Mais le véritable problème du jeu, celui qui l'empêche d'atteindre des sommets, provient en réalité de la localisation française."
Il en résulte des combats riches, intéressants, mais pas toujours très dynamiques. Les lancers de dés virtuels effectués par l'ordinateur pour calculer en permanence les attaques, parades et autres échecs ou réussites entraînent d'étranges et réguliers temps de latence où les adversaires se toisent sans vraiment s'agiter. Cette caractéristique réserve définitivement l'aventure aux joueurs plus "intellectuels" que bourrins. Ces derniers risquent de toutes manières de pester contre la richesse et la complexité des règles de jeu, qui confinent parfois à l'ésotérisme. On pourra également reprocher l'absence de touche de saut, qui oblige à réaliser un détour pour éviter une simple racine d'arbre ou franchir une marche un peu trop haute.
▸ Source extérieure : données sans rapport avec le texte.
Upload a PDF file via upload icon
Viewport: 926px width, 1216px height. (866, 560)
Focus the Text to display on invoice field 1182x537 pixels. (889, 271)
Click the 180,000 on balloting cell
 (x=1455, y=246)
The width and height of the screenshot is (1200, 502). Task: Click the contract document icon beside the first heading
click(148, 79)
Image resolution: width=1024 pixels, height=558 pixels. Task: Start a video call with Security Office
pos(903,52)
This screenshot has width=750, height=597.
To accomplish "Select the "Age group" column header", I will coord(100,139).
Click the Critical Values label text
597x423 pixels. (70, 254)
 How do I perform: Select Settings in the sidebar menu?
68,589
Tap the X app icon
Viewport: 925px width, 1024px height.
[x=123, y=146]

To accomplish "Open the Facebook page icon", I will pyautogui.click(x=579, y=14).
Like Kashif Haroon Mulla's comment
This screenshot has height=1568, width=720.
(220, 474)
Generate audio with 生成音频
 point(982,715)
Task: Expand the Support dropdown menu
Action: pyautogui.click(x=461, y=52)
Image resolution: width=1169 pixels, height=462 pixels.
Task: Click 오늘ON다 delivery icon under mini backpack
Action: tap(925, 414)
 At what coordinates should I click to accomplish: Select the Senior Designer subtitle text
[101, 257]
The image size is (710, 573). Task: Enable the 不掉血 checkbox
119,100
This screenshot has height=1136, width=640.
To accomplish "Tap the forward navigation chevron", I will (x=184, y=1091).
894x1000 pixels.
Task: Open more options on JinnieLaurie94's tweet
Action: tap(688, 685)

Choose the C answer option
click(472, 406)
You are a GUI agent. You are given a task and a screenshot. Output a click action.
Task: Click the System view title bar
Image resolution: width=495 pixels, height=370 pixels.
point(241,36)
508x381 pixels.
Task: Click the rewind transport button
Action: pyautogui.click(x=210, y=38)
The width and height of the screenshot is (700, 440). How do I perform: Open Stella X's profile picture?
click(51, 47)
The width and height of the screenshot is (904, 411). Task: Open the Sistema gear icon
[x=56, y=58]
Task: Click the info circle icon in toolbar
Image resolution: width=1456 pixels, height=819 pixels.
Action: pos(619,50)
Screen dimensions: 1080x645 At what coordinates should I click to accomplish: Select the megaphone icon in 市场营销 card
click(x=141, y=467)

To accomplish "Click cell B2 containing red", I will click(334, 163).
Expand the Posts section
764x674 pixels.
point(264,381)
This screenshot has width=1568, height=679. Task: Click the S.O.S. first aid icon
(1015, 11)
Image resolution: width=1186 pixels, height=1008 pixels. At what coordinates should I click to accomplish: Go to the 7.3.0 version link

Une lacune toujours frustrante et nuisible pour l'immersion quand on pense qu'on incarne un héros capable de terrasser des boss gigantesques et de lancer de puissants sorts. Mais le véritable problème du jeu, celui qui l'empêche d'atteindre des sommets, provient en réalité de la localisation française. Si l'on se réjouit que l'éditeur ait fait le choix de la version anglaise sous-titrée (cela vaut toujours mieux que des voix françaises de seconde zone), on reste bouche bée devant le massacre infligé aux textes. Fautes d'orthographe et de grammaire, mauvaises traductions, contresens et incohérences, c'est un véritable festival. "This is" traduit par "je suis", "c'est la première chose que j'ai entendue sur cette affaire" au lieu de "c'est la première fois que j'entends cette histoire", alternance non justifiée entre tutoiement et vouvoiement ne sont que quelques exemples illustrant à peine l'ampleur de la catastrophe. C'est à un tel point qu'on trouve même à un moment un "as-vous" au lieu de "as-tu" ou "avez-vous" ! Pas de quoi bouder définitivement le jeu, car il est vraiment plaisant par ailleurs, mais les anglophiles feront mieux de se dégoter une version internationale.